When Ted arrived home that night, I said, "Chunk, this is Chunk." Then I turned to Ted and said, "Chunk, meet Chunk."
"What is that?" Ted asked.
"It's a cat."
"Whose is it?"
"He's ours now."
"Very funny. Whose dog is it?"
"He is our dog. I captured him. They were going to assassinate him, Ted. He was going to be put in the electric chair. He's a rescue, like Chuy."
"Chelsea, can you cut the shit, please? We've already had one dog escapade this year. I'm not really in the mood to deal with Dudley Part Deux. You don't even like dogs."
"There is no shit to cut. This was a moment of weakness born out of a moment of detoxification. I like this dog. He seems to understand me and the pickle I've found myself in."
"What pickle is that?"
I eyed Ted and cocked my head to the side. "Wanting someone to snuggle with who doesn't speak."
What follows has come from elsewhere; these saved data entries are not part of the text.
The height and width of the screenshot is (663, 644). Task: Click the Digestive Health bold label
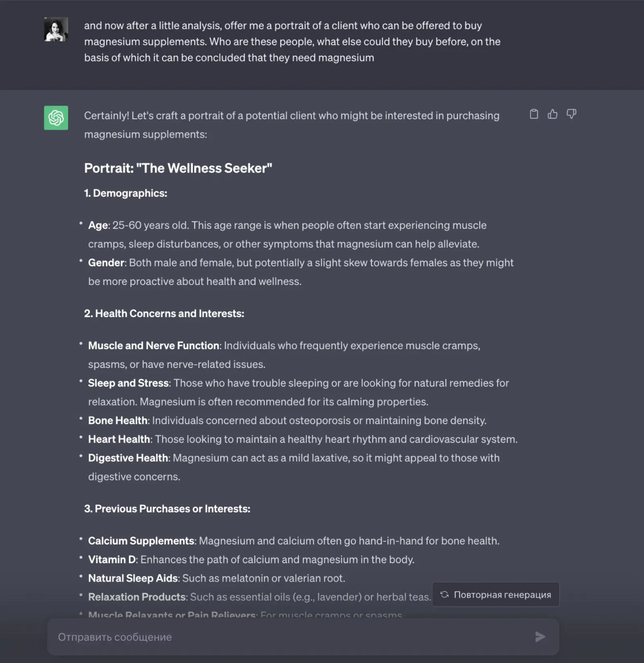coord(128,458)
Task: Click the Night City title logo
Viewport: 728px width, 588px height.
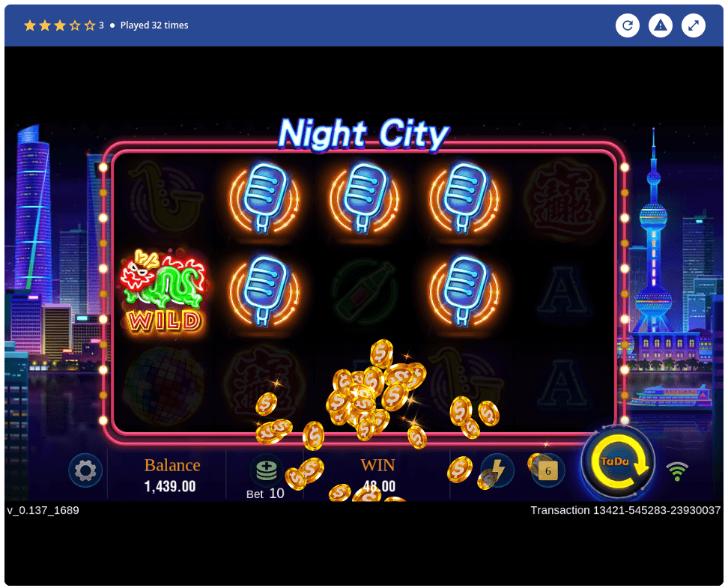Action: pos(363,134)
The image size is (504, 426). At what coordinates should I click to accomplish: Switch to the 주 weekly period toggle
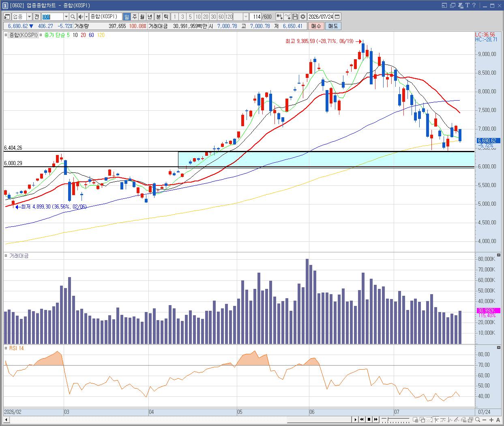click(x=135, y=17)
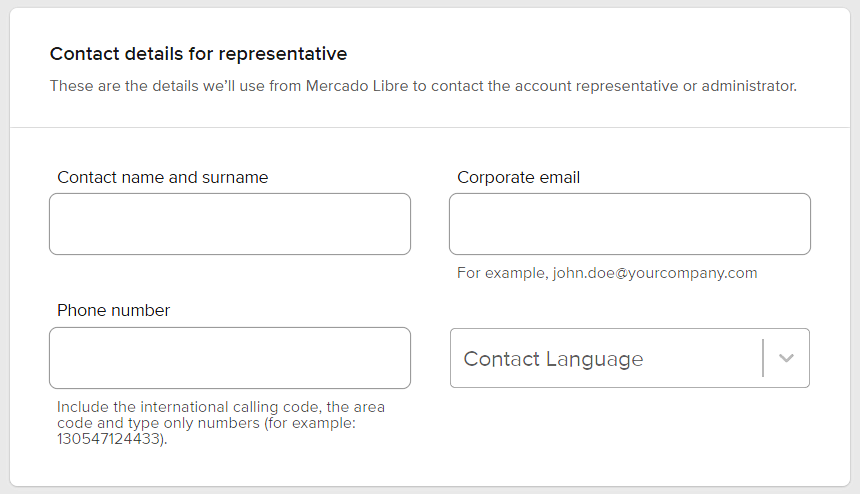Click the john.doe@yourcompany.com example text

point(655,273)
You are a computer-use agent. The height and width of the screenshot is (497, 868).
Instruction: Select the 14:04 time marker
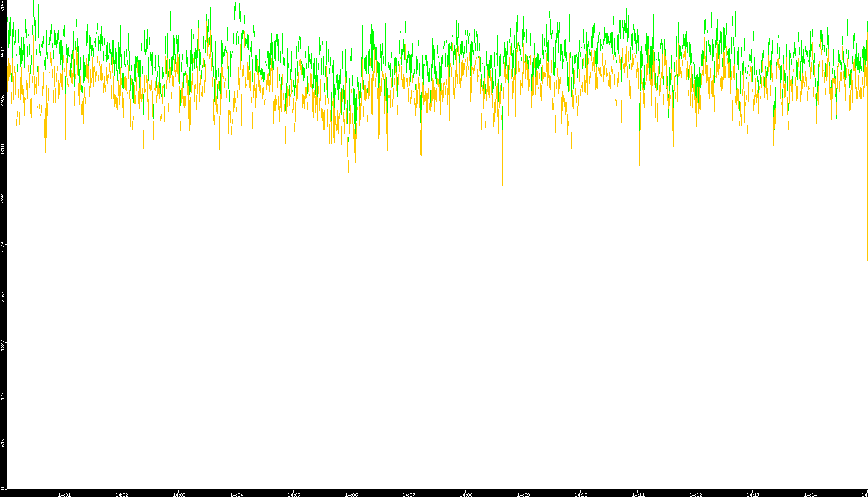point(236,495)
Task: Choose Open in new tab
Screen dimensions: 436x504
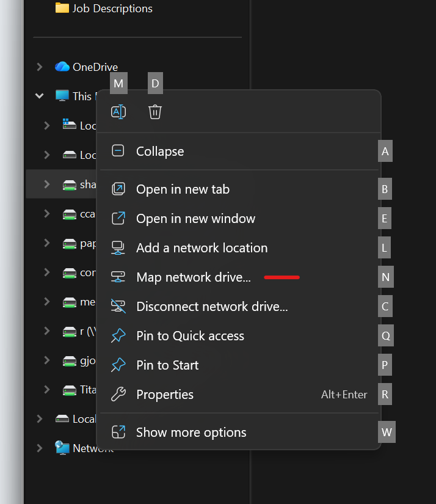Action: (x=183, y=189)
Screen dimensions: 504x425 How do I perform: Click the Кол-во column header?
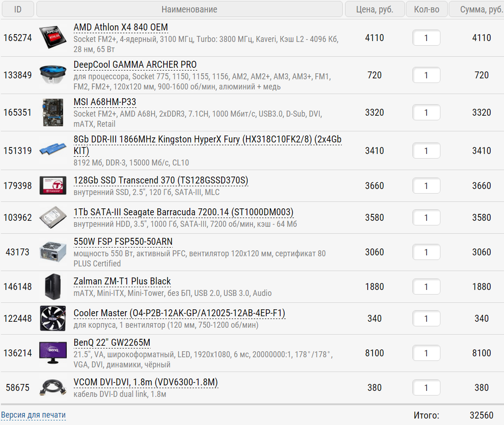tap(427, 9)
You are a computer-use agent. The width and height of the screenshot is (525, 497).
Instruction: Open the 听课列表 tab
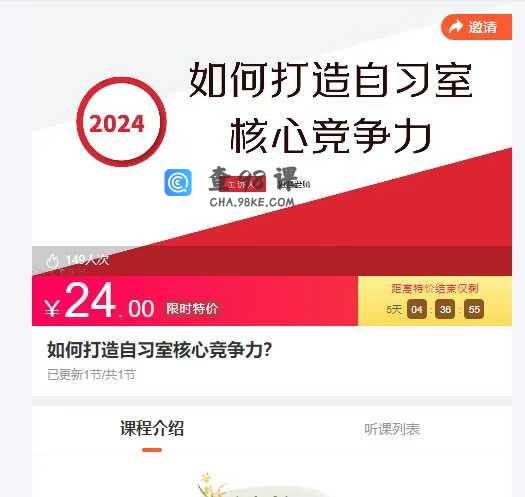pyautogui.click(x=392, y=429)
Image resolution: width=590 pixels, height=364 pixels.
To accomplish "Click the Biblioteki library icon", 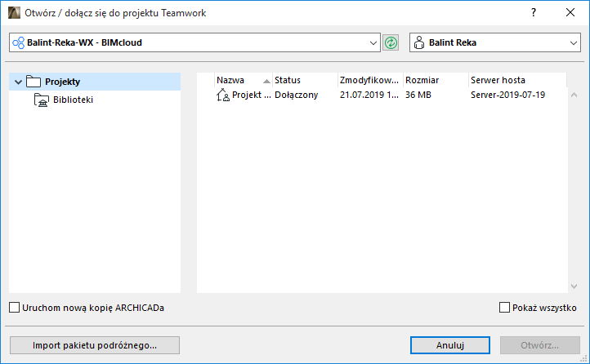I will click(42, 100).
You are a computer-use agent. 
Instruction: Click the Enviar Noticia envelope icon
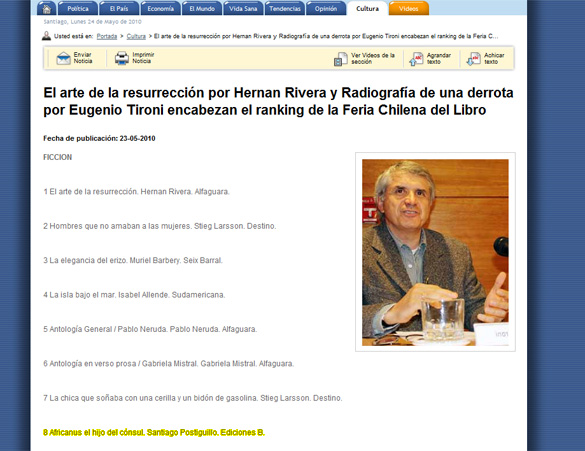(63, 58)
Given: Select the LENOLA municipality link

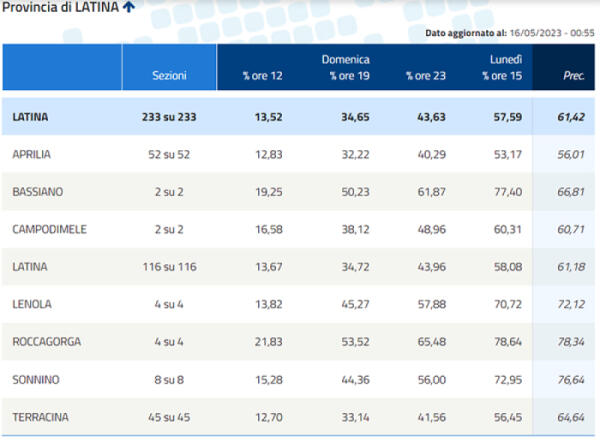Looking at the screenshot, I should tap(32, 304).
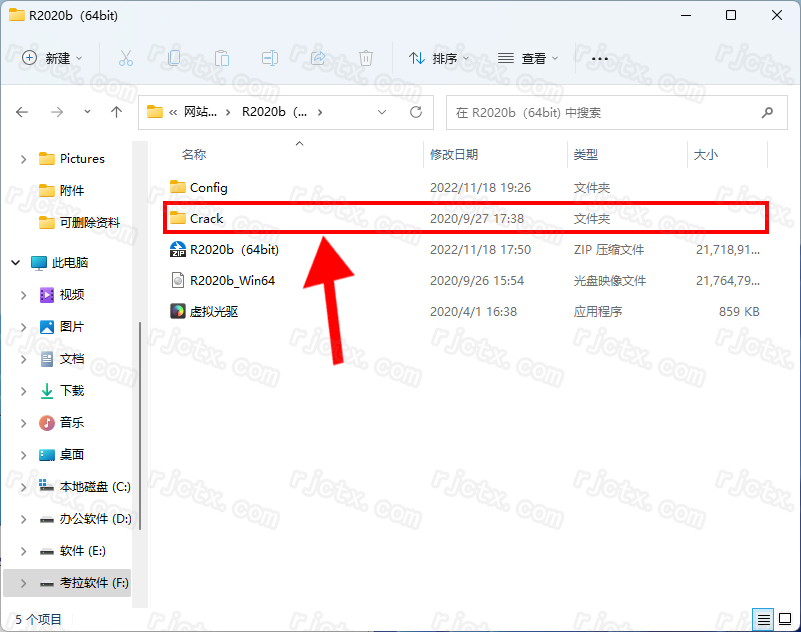Screen dimensions: 801x632
Task: Expand the Pictures folder tree node
Action: pyautogui.click(x=24, y=159)
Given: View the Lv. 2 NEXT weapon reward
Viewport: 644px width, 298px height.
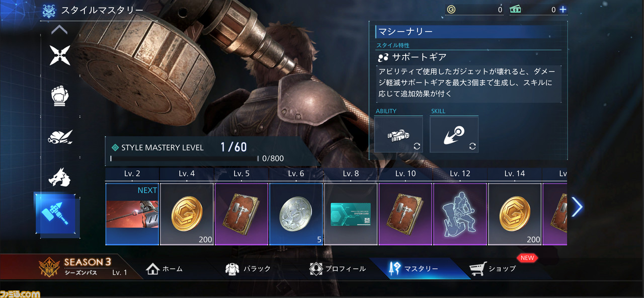Looking at the screenshot, I should click(x=132, y=214).
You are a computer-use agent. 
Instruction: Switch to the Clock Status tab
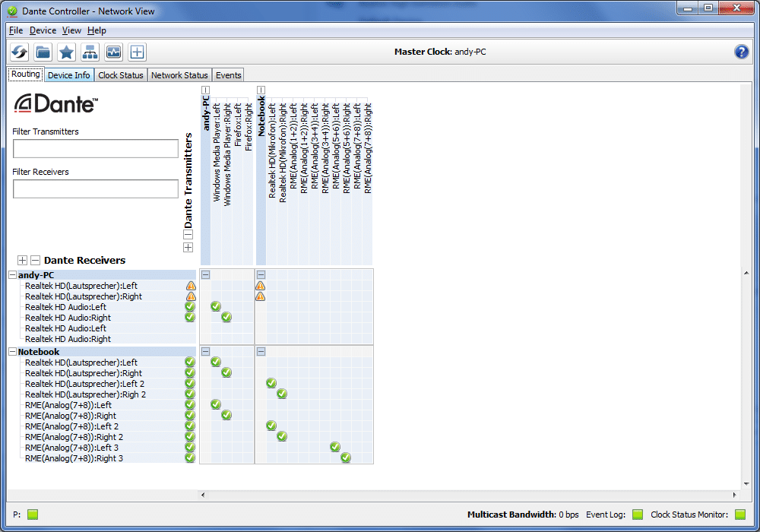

"Did it ever occur to you to maybe ask me if I wanted to weigh in on the decision, since I live here, too?"
"Not really."
"Chelsea, a dog is a big decision, and we both travel all the time. Who do you think is going to take care of it?"
"Ray is moving here in three days. He loves dogs. It will be his welcoming gift, just like my father's frozen calamari for the renters on the Vineyard. My brother loves dogs."
Ted darted his eyes back and forth between the dog and me, not knowing what to believe. "I'm not stupid. You obviously borrowed the dog from someone."
"Who would I borrow a dog from? You don't borrow dogs from people. You either steal them or find them. Since when are there loaner dogs available?"
"Chelsea, please stop. I've had a long day, and I'm really just not in the mood. This is like that mini-horse you said you were buying for your sister." The mini-horse he was referencing was not a joke at all, and if it was, the joke ended up being on me.
Chuy and I had to take our annual Christmas photo, and one of my producers suggested bringing in a mini-horse he knew about that maybe Chuy could ride. The horse was about three feet tall, and upon sight I made an offer to his trainer, Bruce, to purchase him. Bruce was a giant dick and feigned surprise bordering on disgust when I asked him how much he wanted for the horse.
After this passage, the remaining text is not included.